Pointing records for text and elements
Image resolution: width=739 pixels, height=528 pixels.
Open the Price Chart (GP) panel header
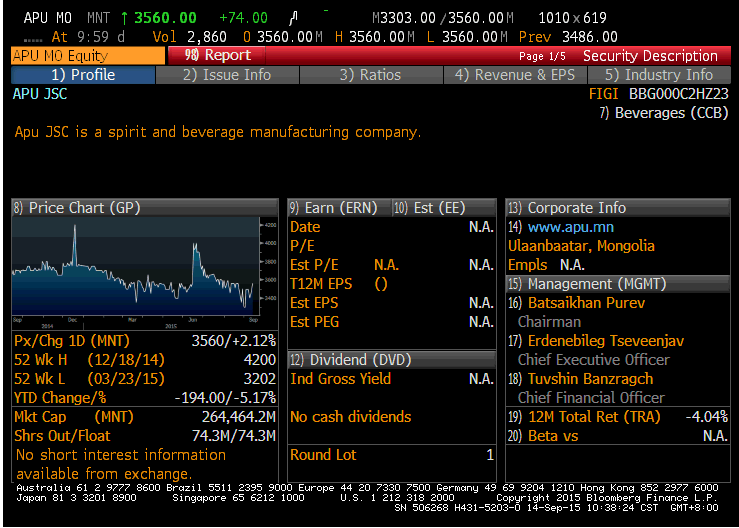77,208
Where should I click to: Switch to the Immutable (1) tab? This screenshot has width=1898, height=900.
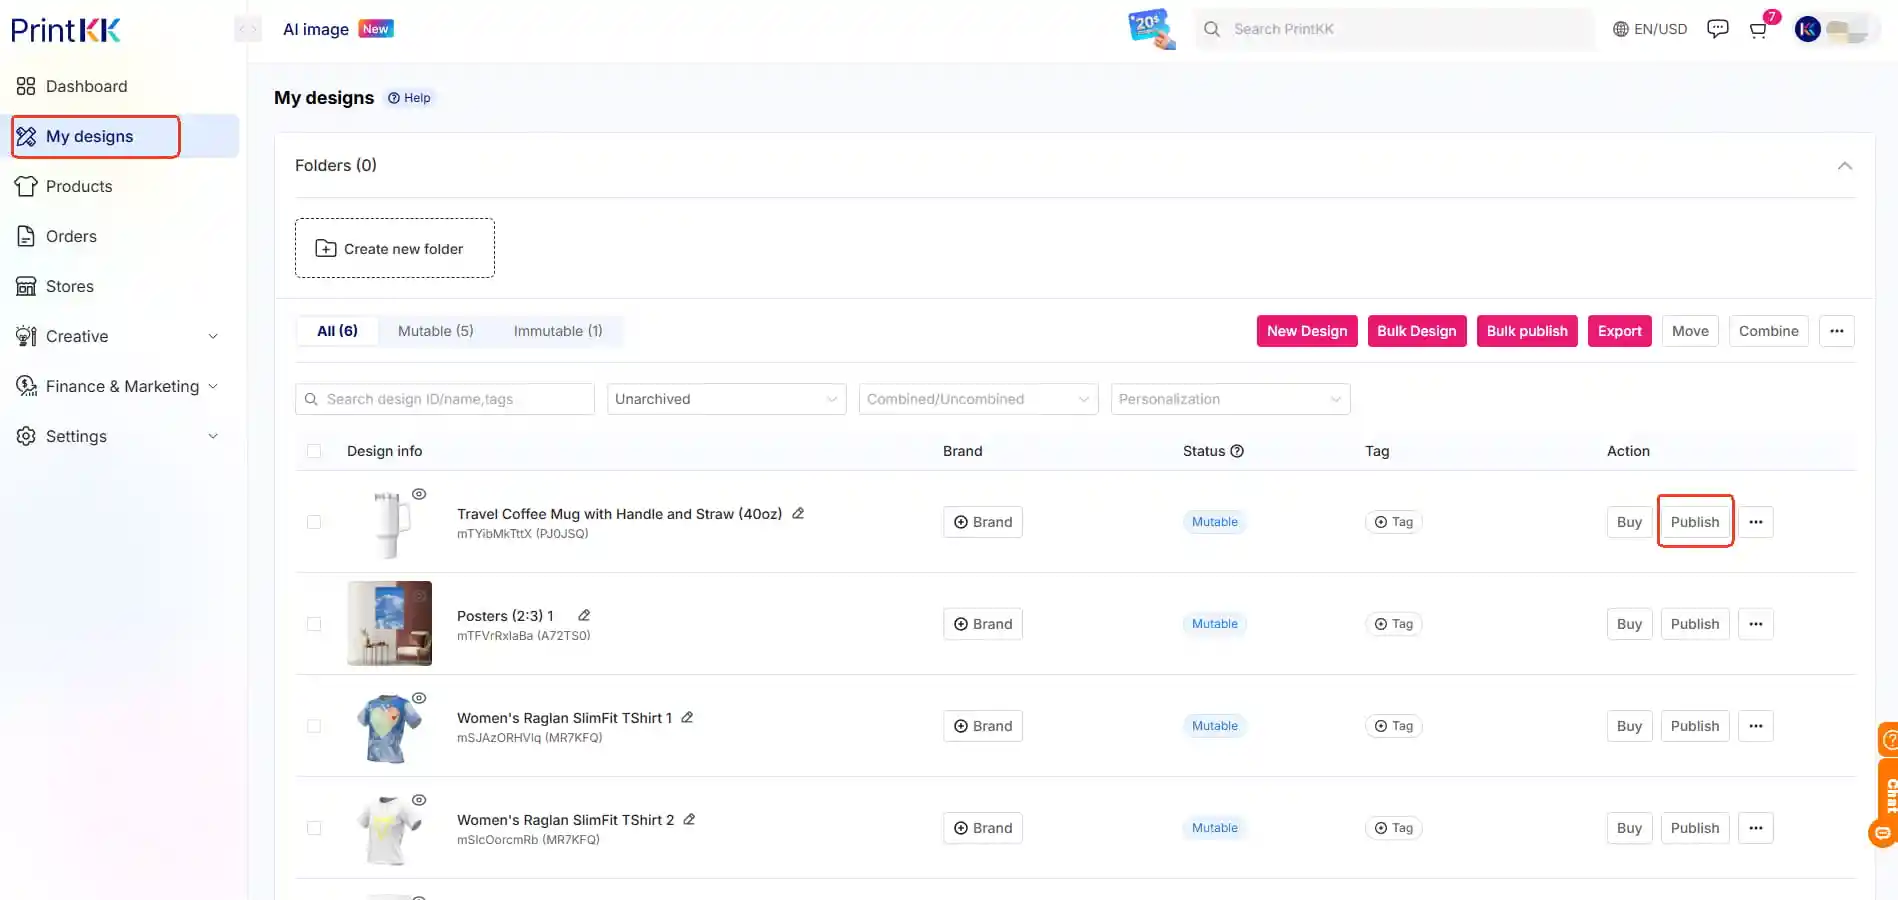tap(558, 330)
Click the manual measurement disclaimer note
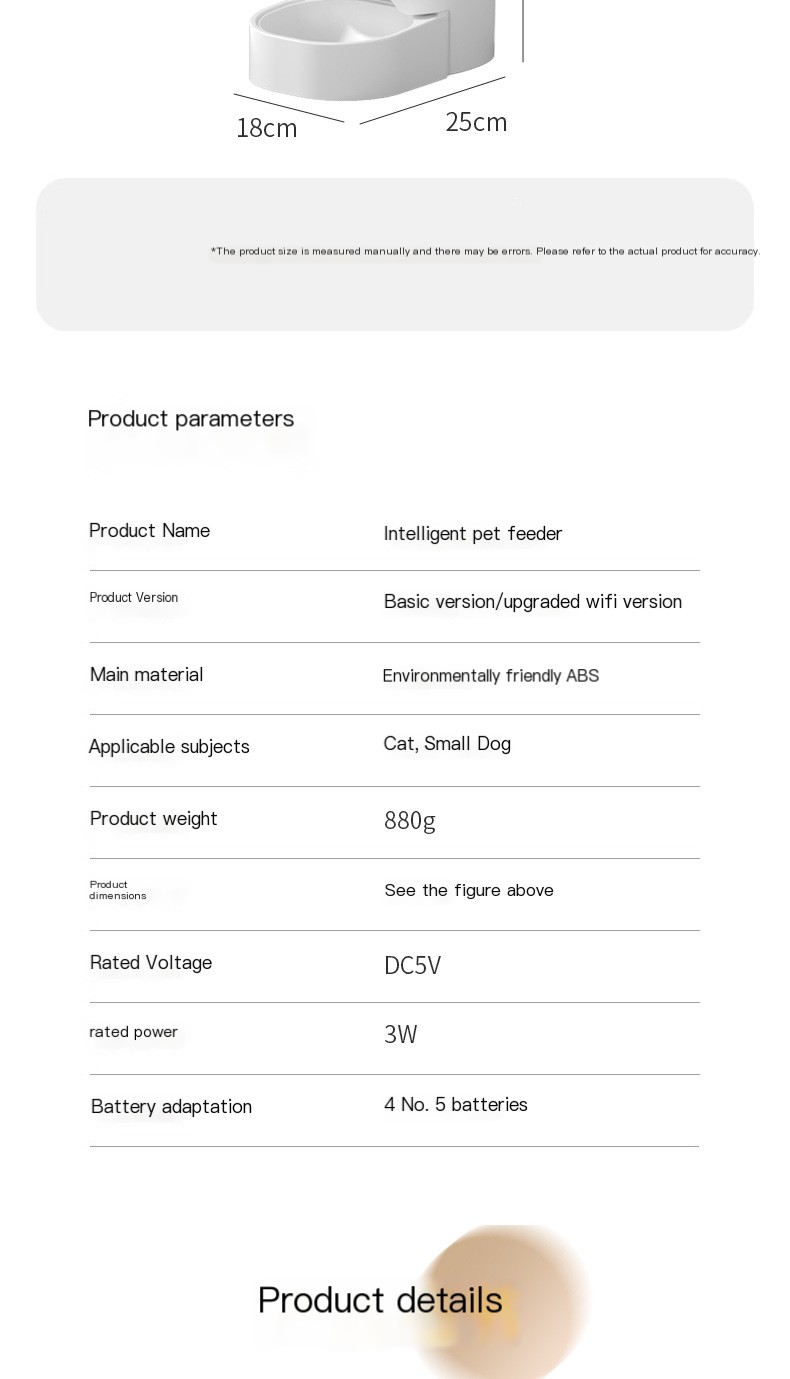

* * *

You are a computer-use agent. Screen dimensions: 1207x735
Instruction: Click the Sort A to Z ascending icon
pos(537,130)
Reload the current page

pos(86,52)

### Your instructions
Lay out the records above as a Markdown table, covering everything from the line containing "Image resolution: width=739" down to the line containing "Click the manual measurement disclaimer note". Use the columns Row and Record line, skip blank lines, and leave the pictures out.

### Result of the task
| Row | Record line |
|---|---|
| 1 | Image resolution: width=739 pixels, height=528 pixels. |
| 2 | Open the Price Chart (GP) panel header |
| 3 | 77,208 |
| 4 | Where should I click to: Switch to the Immutable (1) tab? This screenshot has width=1898, height=900. |
| 5 | tap(558, 330) |
| 6 | Click the manual measurement disclaimer note |